The pervasiveness and fear of death, and the reclusion (in spite of the government’s best intentions), resulted in novel, previously untested contortions. New muscles and movements emerged from previously un-flexed zones, often painfully. Old folds, once newly un-folded – yes, I am paraphrasing Deleuze – opened up entirely new spaces for a different type of bodily life.
One thing much talked about in the city: the flight back to the countryside and the end of the too dense, too traffic-congested metropolis; the opportunity for a new urban plan that resettles the center into accessible 15-minute nuclei. (Actual new plans have already been conceived, by the biggest brains in urban design.) Endless discussions about a possible future.
The truth is that life in the void generated an alien convalescence. If I felt we had already “made it through” whatever this is, I would call it post-traumatic dizziness. But the emotional contortion of that trauma still envelops the city as we move endlessly into the famous “Phase 2,” “Phase 3,” “Phase …,” and no one seems relieved to get “back to a new normal.” Quite the opposite. Deep down, we all want a revolution.

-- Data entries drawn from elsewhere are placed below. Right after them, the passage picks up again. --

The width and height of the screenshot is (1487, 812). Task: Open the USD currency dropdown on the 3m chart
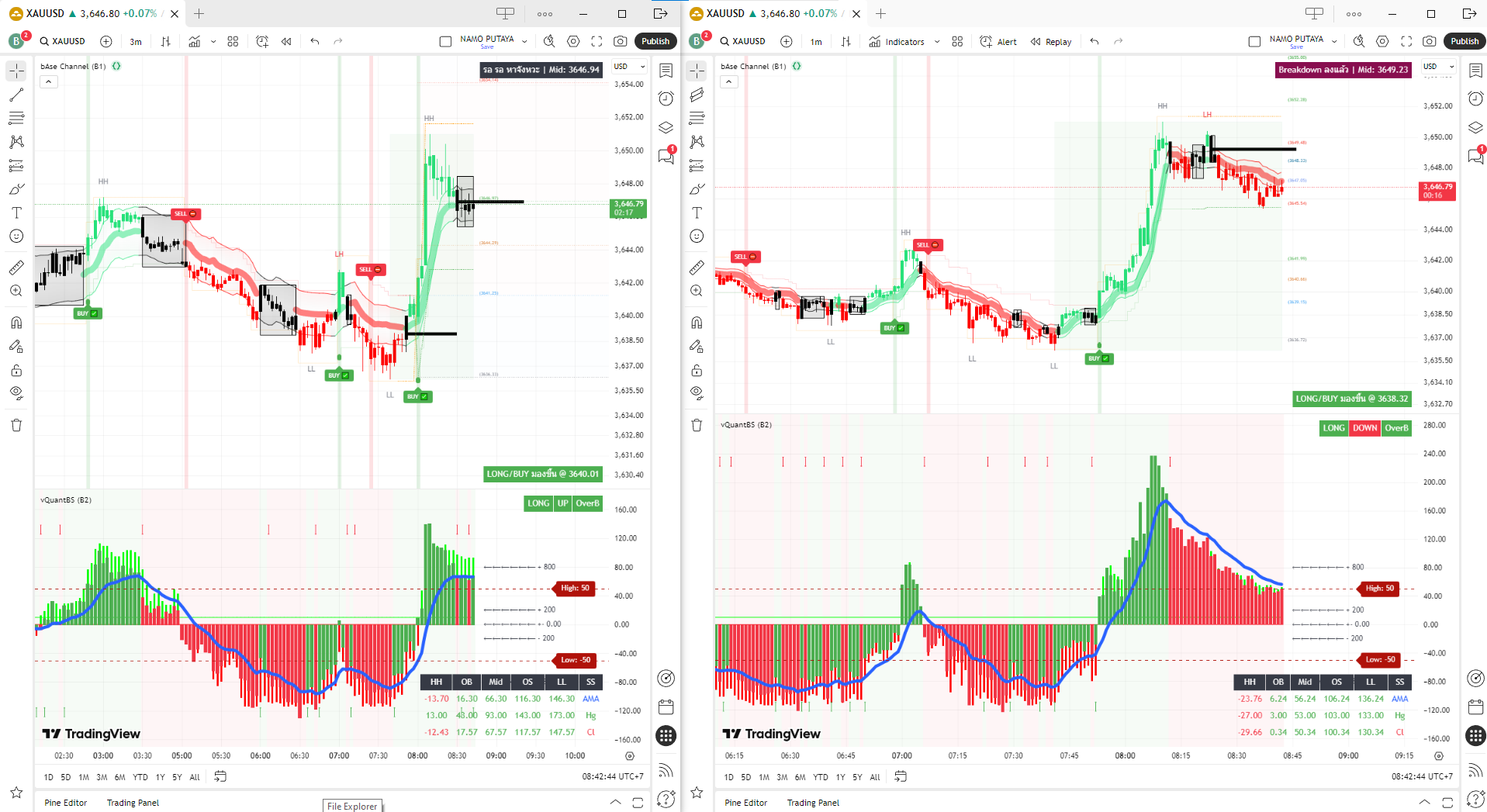tap(629, 67)
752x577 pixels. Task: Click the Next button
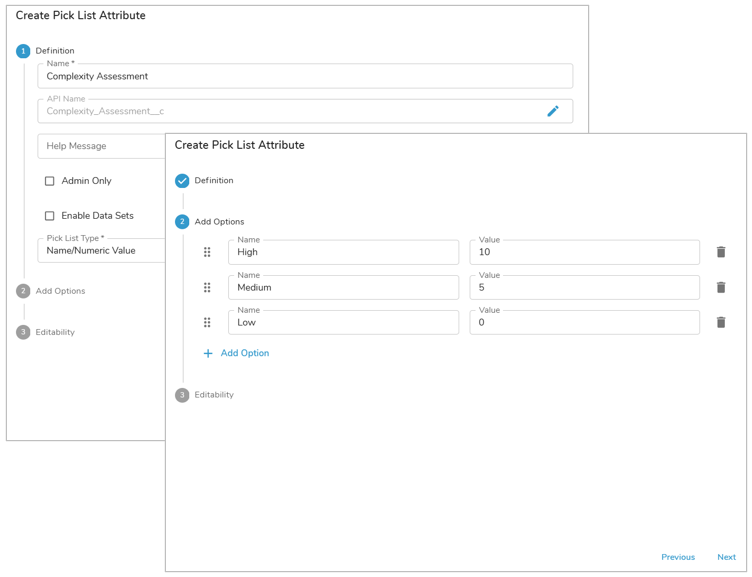pyautogui.click(x=726, y=557)
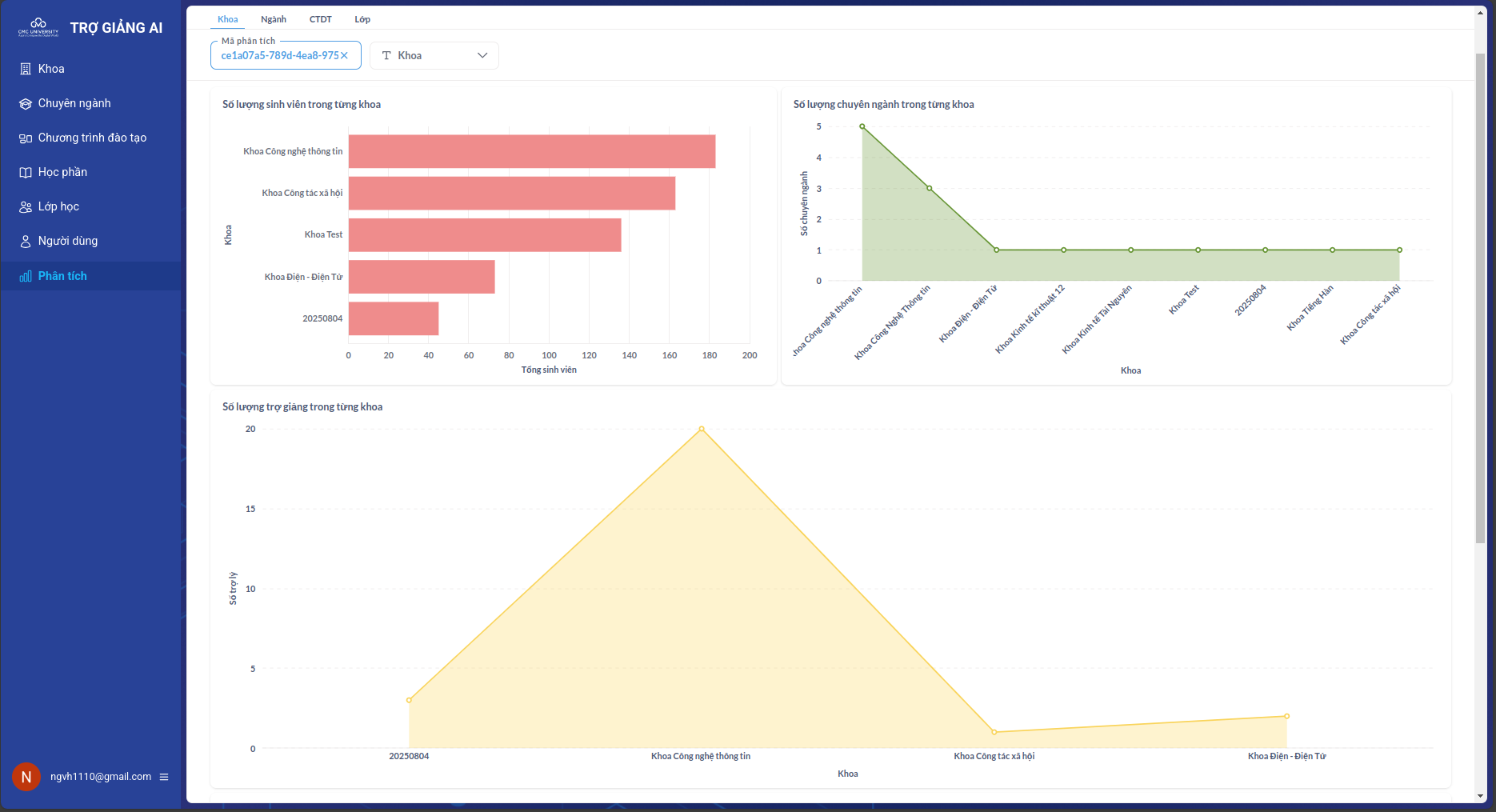Click the Học phần book icon
Screen dimensions: 1496x812
pyautogui.click(x=26, y=172)
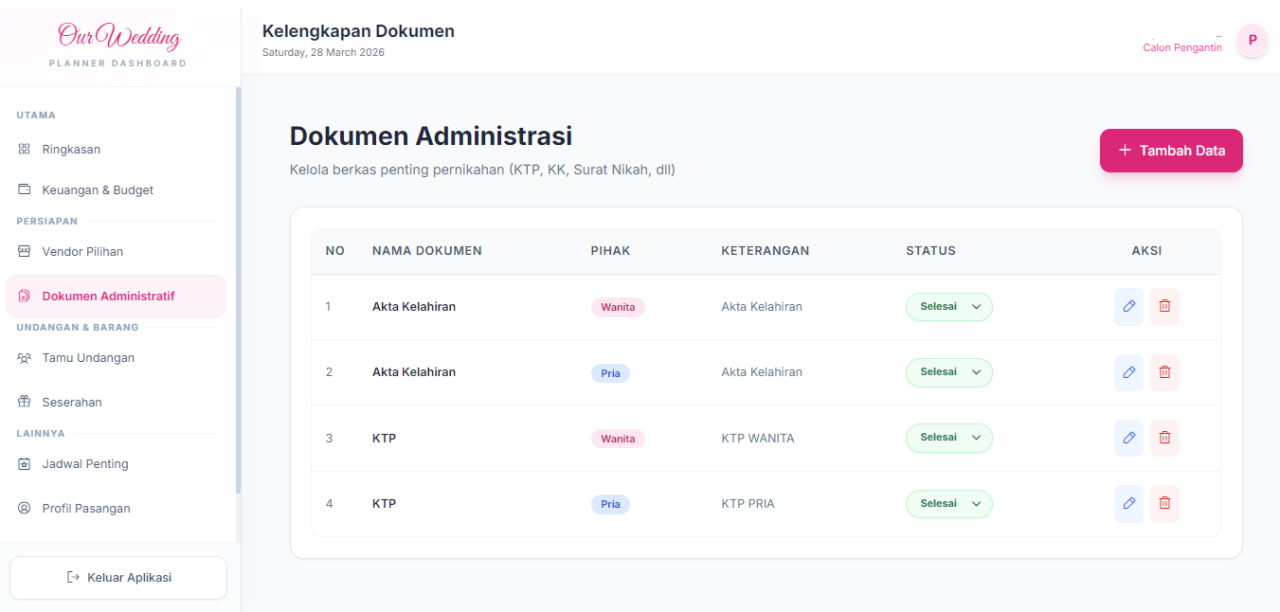Select the edit pencil on KTP Wanita row
The image size is (1280, 612).
coord(1128,437)
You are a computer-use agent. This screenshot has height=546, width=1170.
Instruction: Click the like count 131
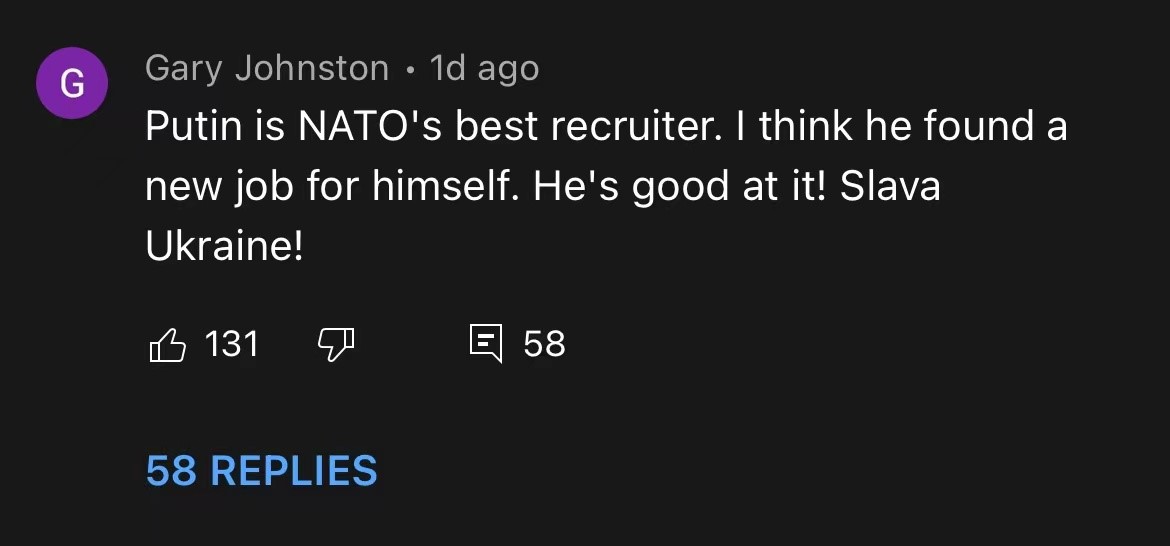231,345
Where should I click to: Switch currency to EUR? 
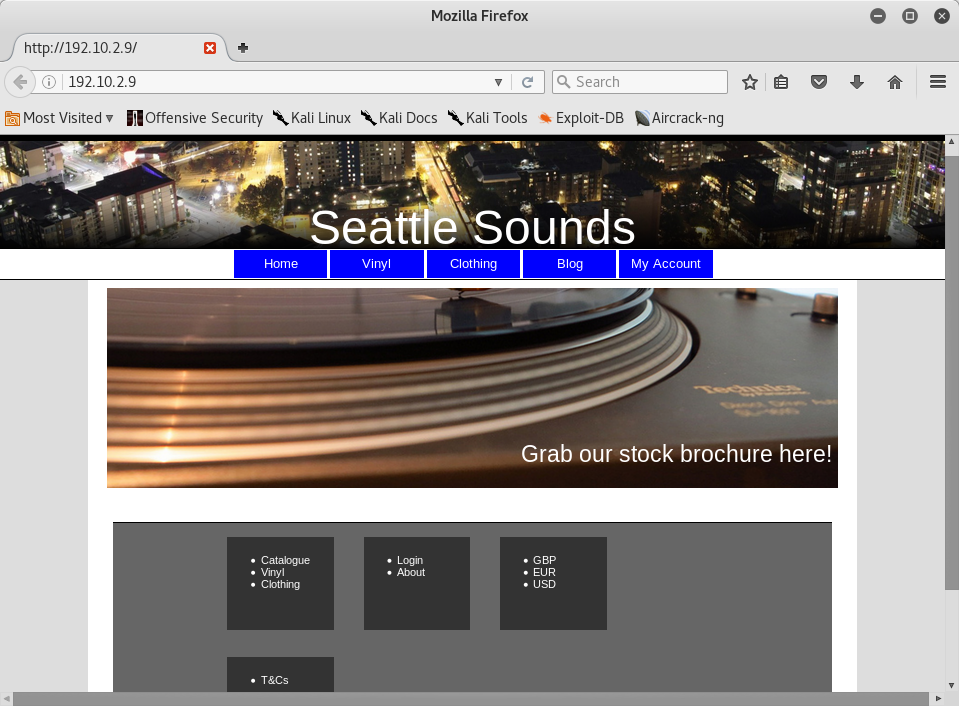(x=544, y=572)
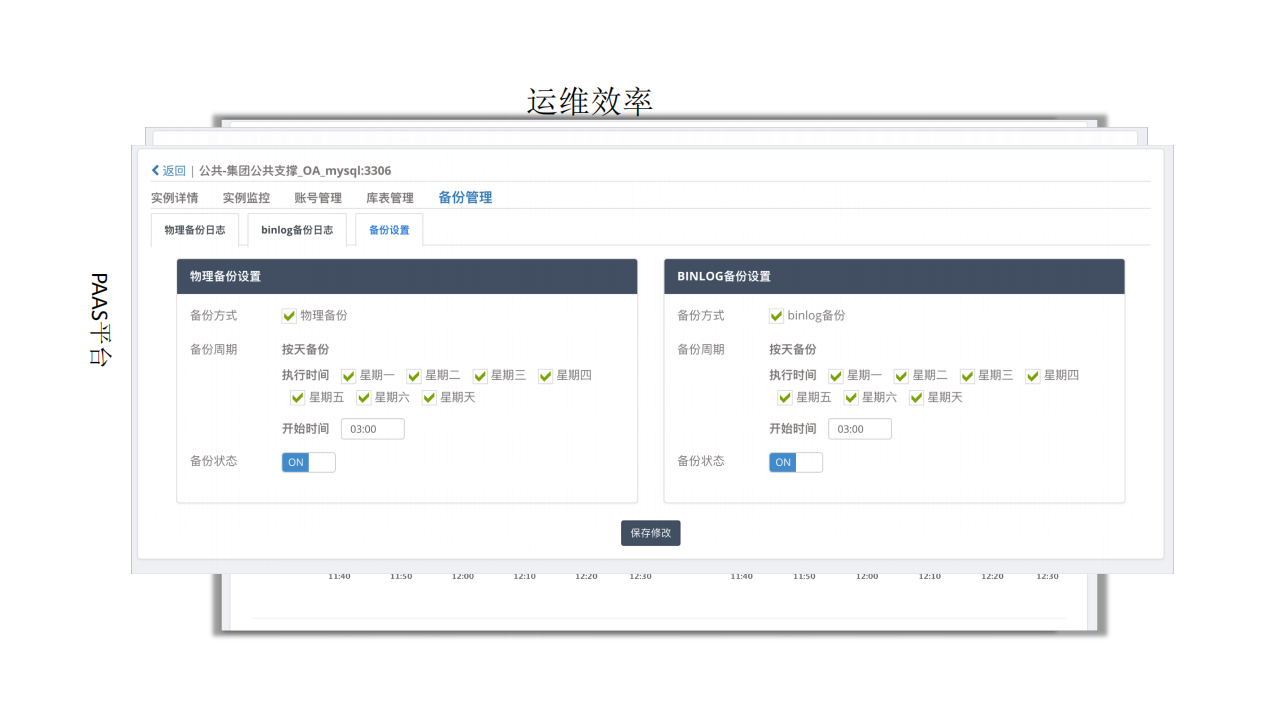Switch to the binlog备份日志 sub-tab
The image size is (1279, 719).
coord(296,229)
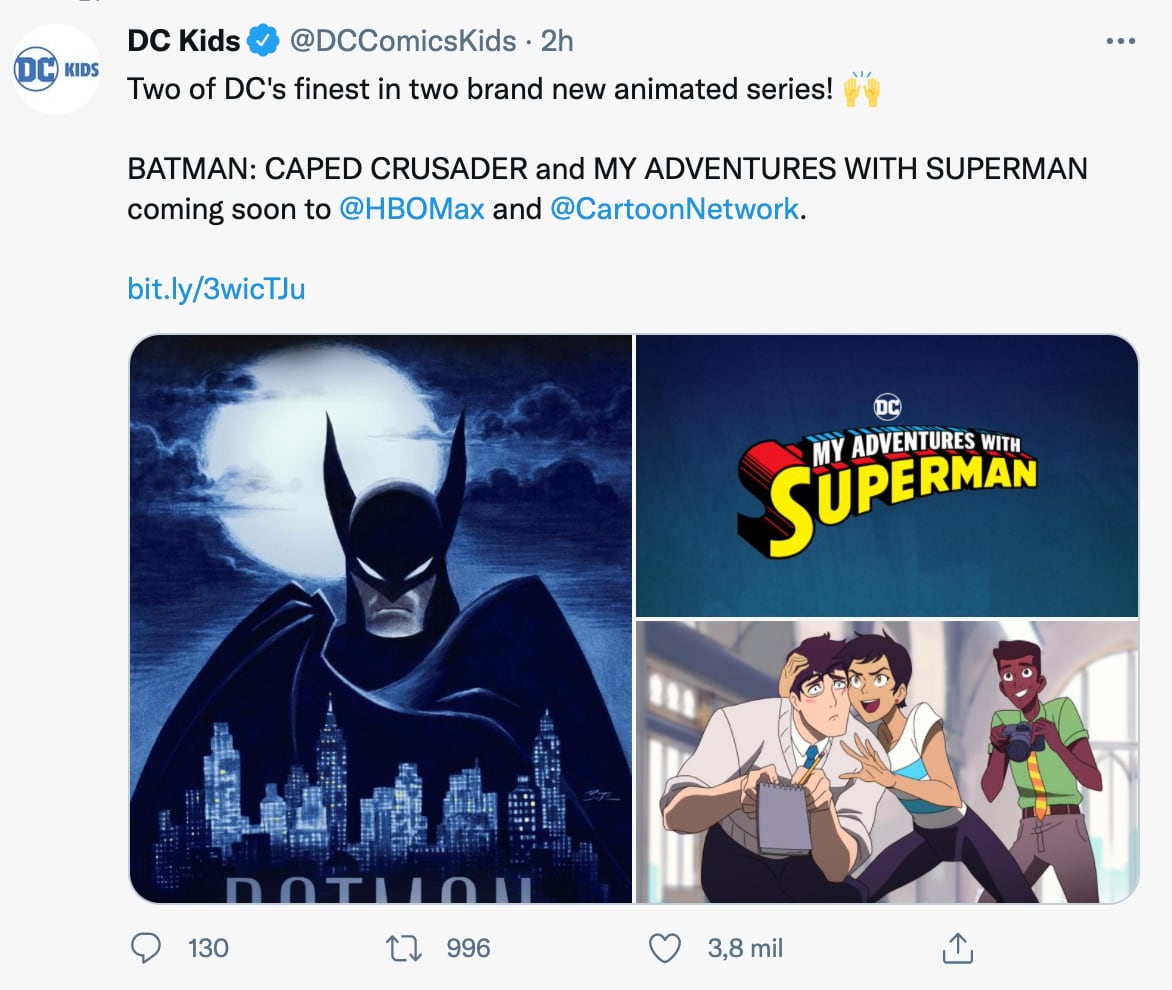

Maybe this “revolution” looks like those holy men in the old Rossellini movie, spinning in circles until they fall in the right direction. Only if I contort myself, if I lose balance – only if I “break the nose of every beautiful thing,” as Madame Blanc says in Guadagnino’s Suspiria – will I finally change course, maybe slowly or painfully, but at least for good. Bolzoni’s bodies, suspended in voids around the city, remind us of unexpected tangles, rotations, injuries that induce new movements. Still short of a cure, what these new openings have revealed, at least, is a longing for humanity and harmony the city didn’t even know it had.